SG Americas Securities LLC, an investment management company, agreed to settle the charges filed against it by the Securities and Exchange Commission (SEC) and the Financial Industry Regulatory Authority (FINRA).
The federal regulators alleged that SG Americas submitted inaccurate securities trading information known as blue sheet data.
The SEC and FINRA regularly request companies to electronically submit a blue sheet data, which is critical in the regulators’ investigation of insider trading and market manipulation.
A blue sheet data contains detailed information about securities transactions including the stock, trade date, price, share quantity, customer name, and whether it was a buy, sale or short sale.
According to the SEC, SG Americas submitted multiple blue sheets with missing or inaccurate information for more than five years. The deficient blue sheets data submissions were largely due to coding errors. During the relevant period, the investment management company made inaccurate blue sheets data submissions for approximately 27.6 million transactions.
“SG Americas willfully violated the broker-dealer books and records and reporting provisions of the federal securities laws,” the SEC stated in its order.
On the other hand, the FINRA alleged that SG Americas together with Newedge USA (a firm it acquired in 2015) submitted approximately 8,400 inaccurate blue sheets from 2012 to 2019. The inaccurate submissions included 4.2 million equity and options transactions.
SG Americas to pay to $3.1 million in civil penalties
SG Americas admitted to the SEC allegations. To resolve the matter, the investment management company agreed to a censure, to stop committing or causing violations and any future violations of Section 17(a)(1) of the Exchange Act and Rules 17a-4(j) and 17a-25, and to pay a civil penalty of $1.55 million.
With regard to the allegations of FINRA, SG Americas agreed to pay $1.55 million to settle the matter. The investment management firm did not admit or deny the charges but consented to the entry of the regulator’s findings.
In a statement, SEC Philadelphia Regional Office Director Kelly Gibson said, “Broker-dealers must ensure that the trade data they provide to the SEC is complete and accurate. Failure to do so hinders our ability to carry out our mission to protect investors.”
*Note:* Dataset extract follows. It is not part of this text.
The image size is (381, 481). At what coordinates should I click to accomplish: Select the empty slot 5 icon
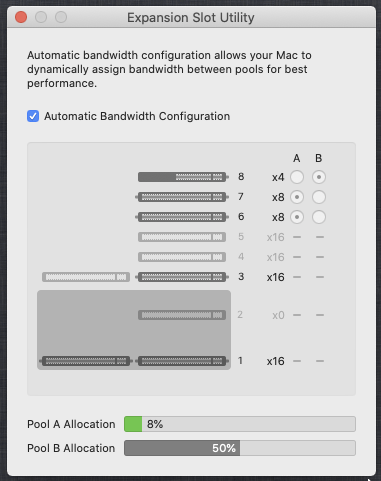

FINRA Executive Vice President and Head of Enforcement Jessica Hopper commented, “Incomplete and inaccurate blue sheet information in response to a regulatory request compromises our ability to identify individuals engaging in insider trading schemes, market manipulation, and other fraudulent activity, ultimately interfering with our ability to protect investors. Firms must invest the resources necessary to ensure that they are providing complete and accurate blue sheet data whenever requested.”